For the existing SP's:
If you already have SP's that accept fields and insert them into a table, row by row - you should be able to reuse them. You can map source fields to the OLE DB command parameters.
|||Hi Dima,
Hmm... Just to let you know I worked round the problem after reading your answers - my stored procedures now delete and create tables, which I then query, not very efficient but hey, it works, and I can schedule them monthly just before my reports need doing. Anyway, it is only MS SQL I have a problem with, all my Oracle stuff is based on views anyway and it works fine (?)
I tried using the ADO.NET source instead but this is even more messed up.

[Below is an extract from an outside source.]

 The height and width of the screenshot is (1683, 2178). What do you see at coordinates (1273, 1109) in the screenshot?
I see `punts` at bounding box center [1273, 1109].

Path of least resistance until Microsoft sort this mess out, I think.
Thanks for your help
Rich
|||I guess you are doing something wrong... You can call a SP in an OLEDB datasource (described here: http://msdn2.microsoft.com/en-us/library/ms141696.aspx). I tried that with Adventureworks using the SP they suggested for testing with parameters (just entered a one as value for each ?). It returned the metadata correctly...|||I've had similar problems where SSIS doesn't correctly identify columns if you have anything more than a vanilla SELECT statement in the s/p. The solution is to do a SET NOCOUNT ON at the start of the s/p. In addition, there seems to be a problem if the s/p uses temporary tables (i.e. #TableName). It works fine if using table variables though.Greg.